What you return must match every record word for word.

(DATA SHOWN Opens)

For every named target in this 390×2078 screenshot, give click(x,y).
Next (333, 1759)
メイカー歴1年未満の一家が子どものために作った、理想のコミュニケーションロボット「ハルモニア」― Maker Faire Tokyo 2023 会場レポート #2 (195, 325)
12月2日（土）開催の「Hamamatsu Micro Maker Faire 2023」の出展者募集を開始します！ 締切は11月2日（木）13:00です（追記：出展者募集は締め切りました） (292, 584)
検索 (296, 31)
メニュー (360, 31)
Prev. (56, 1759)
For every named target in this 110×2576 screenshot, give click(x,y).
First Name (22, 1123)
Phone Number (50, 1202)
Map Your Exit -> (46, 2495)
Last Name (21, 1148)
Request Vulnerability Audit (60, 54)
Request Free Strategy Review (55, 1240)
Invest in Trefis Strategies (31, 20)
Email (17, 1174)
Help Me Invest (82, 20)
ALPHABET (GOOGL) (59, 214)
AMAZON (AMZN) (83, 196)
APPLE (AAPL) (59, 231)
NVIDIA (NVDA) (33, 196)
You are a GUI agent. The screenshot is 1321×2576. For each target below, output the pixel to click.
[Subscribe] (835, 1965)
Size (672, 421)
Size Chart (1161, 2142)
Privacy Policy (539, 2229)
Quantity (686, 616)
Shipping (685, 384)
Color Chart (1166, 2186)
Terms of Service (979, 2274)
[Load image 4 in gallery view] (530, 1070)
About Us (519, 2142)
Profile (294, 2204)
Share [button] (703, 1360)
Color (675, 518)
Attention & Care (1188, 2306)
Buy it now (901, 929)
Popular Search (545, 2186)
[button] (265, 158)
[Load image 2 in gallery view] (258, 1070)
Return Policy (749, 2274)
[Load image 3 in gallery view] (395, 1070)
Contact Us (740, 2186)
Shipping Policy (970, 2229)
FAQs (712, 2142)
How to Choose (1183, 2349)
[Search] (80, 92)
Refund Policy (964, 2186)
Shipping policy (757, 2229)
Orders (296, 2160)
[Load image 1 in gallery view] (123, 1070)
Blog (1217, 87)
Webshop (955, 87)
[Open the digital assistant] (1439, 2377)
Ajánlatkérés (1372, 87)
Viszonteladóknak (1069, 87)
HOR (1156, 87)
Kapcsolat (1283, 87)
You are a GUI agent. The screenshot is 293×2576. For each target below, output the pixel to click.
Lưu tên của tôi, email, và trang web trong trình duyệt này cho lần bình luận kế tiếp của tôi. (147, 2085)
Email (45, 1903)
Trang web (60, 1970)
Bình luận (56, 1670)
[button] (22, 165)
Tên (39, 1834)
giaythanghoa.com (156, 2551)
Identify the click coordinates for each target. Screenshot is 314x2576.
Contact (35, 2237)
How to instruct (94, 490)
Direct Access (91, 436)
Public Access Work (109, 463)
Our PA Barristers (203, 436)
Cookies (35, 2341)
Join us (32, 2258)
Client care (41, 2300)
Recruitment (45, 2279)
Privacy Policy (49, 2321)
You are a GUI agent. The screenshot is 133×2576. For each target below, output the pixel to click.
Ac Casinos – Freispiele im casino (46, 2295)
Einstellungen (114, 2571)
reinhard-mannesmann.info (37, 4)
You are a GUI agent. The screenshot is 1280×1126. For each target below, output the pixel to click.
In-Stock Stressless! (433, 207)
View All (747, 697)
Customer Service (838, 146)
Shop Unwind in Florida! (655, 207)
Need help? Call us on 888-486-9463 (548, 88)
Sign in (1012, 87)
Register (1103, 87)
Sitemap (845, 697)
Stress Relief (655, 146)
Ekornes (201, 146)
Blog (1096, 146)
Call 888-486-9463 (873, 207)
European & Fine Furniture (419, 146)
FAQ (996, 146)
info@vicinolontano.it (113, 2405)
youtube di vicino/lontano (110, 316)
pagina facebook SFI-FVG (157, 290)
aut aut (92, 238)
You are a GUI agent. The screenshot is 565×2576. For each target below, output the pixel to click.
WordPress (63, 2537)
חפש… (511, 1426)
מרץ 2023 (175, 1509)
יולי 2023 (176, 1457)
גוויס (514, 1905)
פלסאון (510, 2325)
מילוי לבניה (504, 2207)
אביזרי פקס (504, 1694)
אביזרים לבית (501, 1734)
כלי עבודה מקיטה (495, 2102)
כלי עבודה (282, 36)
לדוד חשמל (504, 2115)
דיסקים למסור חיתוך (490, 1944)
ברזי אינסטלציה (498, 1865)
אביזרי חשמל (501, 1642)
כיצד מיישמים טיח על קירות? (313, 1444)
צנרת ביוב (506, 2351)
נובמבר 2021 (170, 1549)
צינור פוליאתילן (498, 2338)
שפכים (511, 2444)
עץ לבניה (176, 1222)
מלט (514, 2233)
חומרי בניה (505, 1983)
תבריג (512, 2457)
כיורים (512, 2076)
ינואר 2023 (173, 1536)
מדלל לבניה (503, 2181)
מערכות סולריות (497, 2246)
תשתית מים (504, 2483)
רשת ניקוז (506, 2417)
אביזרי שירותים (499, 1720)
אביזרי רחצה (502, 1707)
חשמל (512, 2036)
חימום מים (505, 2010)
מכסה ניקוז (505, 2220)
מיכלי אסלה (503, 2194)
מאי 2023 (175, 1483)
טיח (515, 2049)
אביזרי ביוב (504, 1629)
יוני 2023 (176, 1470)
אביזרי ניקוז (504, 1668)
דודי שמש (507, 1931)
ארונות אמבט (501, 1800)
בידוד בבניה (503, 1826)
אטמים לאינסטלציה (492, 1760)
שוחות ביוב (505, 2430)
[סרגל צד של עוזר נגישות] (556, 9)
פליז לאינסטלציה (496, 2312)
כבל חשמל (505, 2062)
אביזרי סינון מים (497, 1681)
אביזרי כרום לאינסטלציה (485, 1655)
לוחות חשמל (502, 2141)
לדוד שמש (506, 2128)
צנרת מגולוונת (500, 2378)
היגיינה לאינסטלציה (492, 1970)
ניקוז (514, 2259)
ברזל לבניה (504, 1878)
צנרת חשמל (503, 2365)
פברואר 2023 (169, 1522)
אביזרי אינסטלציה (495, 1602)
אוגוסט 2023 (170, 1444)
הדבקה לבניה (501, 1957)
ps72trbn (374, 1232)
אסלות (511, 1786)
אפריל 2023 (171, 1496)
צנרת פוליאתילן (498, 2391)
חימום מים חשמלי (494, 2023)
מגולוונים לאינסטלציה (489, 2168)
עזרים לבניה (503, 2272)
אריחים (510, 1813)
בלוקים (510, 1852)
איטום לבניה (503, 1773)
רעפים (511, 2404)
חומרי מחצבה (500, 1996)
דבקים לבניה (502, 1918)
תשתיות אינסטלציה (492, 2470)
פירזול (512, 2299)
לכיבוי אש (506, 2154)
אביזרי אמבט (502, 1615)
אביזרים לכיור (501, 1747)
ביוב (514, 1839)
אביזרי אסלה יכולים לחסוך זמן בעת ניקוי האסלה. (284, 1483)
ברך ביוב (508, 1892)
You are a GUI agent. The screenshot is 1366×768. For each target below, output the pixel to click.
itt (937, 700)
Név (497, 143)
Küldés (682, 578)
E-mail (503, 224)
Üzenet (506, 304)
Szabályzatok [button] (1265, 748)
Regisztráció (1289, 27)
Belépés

(DATA SHOWN Closes)

§ **SOLUTION TO THIS TASK**
For every named target in this 390×2078 screenshot, give click(x,y).
Next (333, 1759)
メイカー歴1年未満の一家が子どものために作った、理想のコミュニケーションロボット「ハルモニア」― Maker Faire Tokyo 2023 会場レポート #2 (195, 325)
12月2日（土）開催の「Hamamatsu Micro Maker Faire 2023」の出展者募集を開始します！ 締切は11月2日（木）13:00です（追記：出展者募集は締め切りました） (292, 584)
検索 (296, 31)
メニュー (360, 31)
Prev. (56, 1759)
For every named target in this 110×2576 screenshot, give click(x,y).
First Name (22, 1123)
Phone Number (50, 1202)
Map Your Exit -> (46, 2495)
Last Name (21, 1148)
Request Vulnerability Audit (60, 54)
Request Free Strategy Review (55, 1240)
Invest in Trefis Strategies (31, 20)
Email (17, 1174)
Help Me Invest (82, 20)
ALPHABET (GOOGL) (59, 214)
AMAZON (AMZN) (83, 196)
APPLE (AAPL) (59, 231)
NVIDIA (NVDA) (33, 196)
You are a GUI agent. The screenshot is 1321×2576. For each target below, output the pixel to click.
[Subscribe] (835, 1965)
Size (672, 421)
Size Chart (1161, 2142)
Privacy Policy (539, 2229)
Quantity (686, 616)
Shipping (685, 384)
Color Chart (1166, 2186)
Terms of Service (979, 2274)
[Load image 4 in gallery view] (530, 1070)
About Us (519, 2142)
Profile (294, 2204)
Share [button] (703, 1360)
Color (675, 518)
Attention & Care (1188, 2306)
Buy it now (901, 929)
Popular Search (545, 2186)
[button] (265, 158)
[Load image 2 in gallery view] (258, 1070)
Return Policy (749, 2274)
[Load image 3 in gallery view] (395, 1070)
Contact Us (740, 2186)
Shipping Policy (970, 2229)
FAQs (712, 2142)
How to Choose (1183, 2349)
[Search] (80, 92)
Refund Policy (964, 2186)
Shipping policy (757, 2229)
Orders (296, 2160)
[Load image 1 in gallery view] (123, 1070)
Blog (1217, 87)
Webshop (955, 87)
[Open the digital assistant] (1439, 2377)
Ajánlatkérés (1372, 87)
Viszonteladóknak (1069, 87)
HOR (1156, 87)
Kapcsolat (1283, 87)
You are a GUI agent. The screenshot is 293×2576. For each target below, output the pixel to click.
Lưu tên của tôi, email, và trang web trong trình duyệt này cho lần bình luận kế tiếp của tôi. (147, 2085)
Email (45, 1903)
Trang web (60, 1970)
Bình luận (56, 1670)
[button] (22, 165)
Tên (39, 1834)
giaythanghoa.com (156, 2551)
Identify the click coordinates for each target. Screenshot is 314x2576.
Contact (35, 2237)
How to instruct (94, 490)
Direct Access (91, 436)
Public Access Work (109, 463)
Our PA Barristers (203, 436)
Cookies (35, 2341)
Join us (32, 2258)
Client care (41, 2300)
Recruitment (45, 2279)
Privacy Policy (49, 2321)
You are a GUI agent. The screenshot is 133×2576. For each target below, output the pixel to click.
Ac Casinos – Freispiele im casino (46, 2295)
Einstellungen (114, 2571)
reinhard-mannesmann.info (37, 4)
You are a GUI agent. The screenshot is 1280×1126. For each target below, output the pixel to click.
In-Stock Stressless! (433, 207)
View All (747, 697)
Customer Service (838, 146)
Shop Unwind in Florida! (655, 207)
Need help? Call us on 888-486-9463 (548, 88)
Sign in (1012, 87)
Register (1103, 87)
Sitemap (845, 697)
Stress Relief (655, 146)
Ekornes (201, 146)
Blog (1096, 146)
Call 888-486-9463 (873, 207)
European & Fine Furniture (419, 146)
FAQ (996, 146)
info@vicinolontano.it (113, 2405)
youtube di vicino/lontano (110, 316)
pagina facebook SFI-FVG (157, 290)
aut aut (92, 238)
You are a GUI agent. The screenshot is 565×2576. For each target below, output the pixel to click.
WordPress (63, 2537)
חפש… (511, 1426)
מרץ 2023 (175, 1509)
יולי 2023 (176, 1457)
גוויס (514, 1905)
פלסאון (510, 2325)
מילוי לבניה (504, 2207)
אביזרי פקס (504, 1694)
אביזרים לבית (501, 1734)
כלי עבודה מקיטה (495, 2102)
כלי עבודה (282, 36)
לדוד חשמל (504, 2115)
דיסקים למסור חיתוך (490, 1944)
ברזי אינסטלציה (498, 1865)
אביזרי חשמל (501, 1642)
כיצד מיישמים טיח על קירות? (313, 1444)
צנרת ביוב (506, 2351)
נובמבר 2021 (170, 1549)
צינור פוליאתילן (498, 2338)
שפכים (511, 2444)
עץ לבניה (176, 1222)
מלט (514, 2233)
חומרי בניה (505, 1983)
תבריג (512, 2457)
כיורים (512, 2076)
ינואר 2023 (173, 1536)
מדלל לבניה (503, 2181)
מערכות סולריות (497, 2246)
תשתית מים (504, 2483)
רשת ניקוז (506, 2417)
אביזרי שירותים (499, 1720)
אביזרי רחצה (502, 1707)
חשמל (512, 2036)
חימום מים (505, 2010)
מכסה ניקוז (505, 2220)
מיכלי אסלה (503, 2194)
מאי 2023 (175, 1483)
טיח (515, 2049)
אביזרי ביוב (504, 1629)
יוני 2023 (176, 1470)
אביזרי ניקוז (504, 1668)
דודי שמש (507, 1931)
ארונות אמבט (501, 1800)
בידוד בבניה (503, 1826)
אטמים לאינסטלציה (492, 1760)
שוחות ביוב (505, 2430)
[סרגל צד של עוזר נגישות] (556, 9)
פליז לאינסטלציה (496, 2312)
כבל חשמל (505, 2062)
אביזרי סינון מים (497, 1681)
אביזרי כרום לאינסטלציה (485, 1655)
לוחות חשמל (502, 2141)
לדוד שמש (506, 2128)
צנרת מגולוונת (500, 2378)
היגיינה לאינסטלציה (492, 1970)
ניקוז (514, 2259)
ברזל לבניה (504, 1878)
צנרת חשמל (503, 2365)
פברואר 2023 (169, 1522)
אביזרי אינסטלציה (495, 1602)
אוגוסט 2023 (170, 1444)
הדבקה לבניה (501, 1957)
ps72trbn (374, 1232)
אסלות (511, 1786)
אפריל 2023 (171, 1496)
צנרת פוליאתילן (498, 2391)
חימום מים חשמלי (494, 2023)
מגולוונים לאינסטלציה (489, 2168)
עזרים לבניה (503, 2272)
אריחים (510, 1813)
בלוקים (510, 1852)
איטום לבניה (503, 1773)
רעפים (511, 2404)
חומרי מחצבה (500, 1996)
דבקים לבניה (502, 1918)
תשתיות אינסטלציה (492, 2470)
פירזול (512, 2299)
לכיבוי אש (506, 2154)
אביזרי אמבט (502, 1615)
אביזרים לכיור (501, 1747)
ביוב (514, 1839)
אביזרי אסלה יכולים לחסוך זמן בעת ניקוי האסלה. (284, 1483)
ברך ביוב (508, 1892)
You are a GUI agent. The screenshot is 1366×768. For each target below, output the pixel to click.
itt (937, 700)
Név (497, 143)
Küldés (682, 578)
E-mail (503, 224)
Üzenet (506, 304)
Szabályzatok [button] (1265, 748)
Regisztráció (1289, 27)
Belépés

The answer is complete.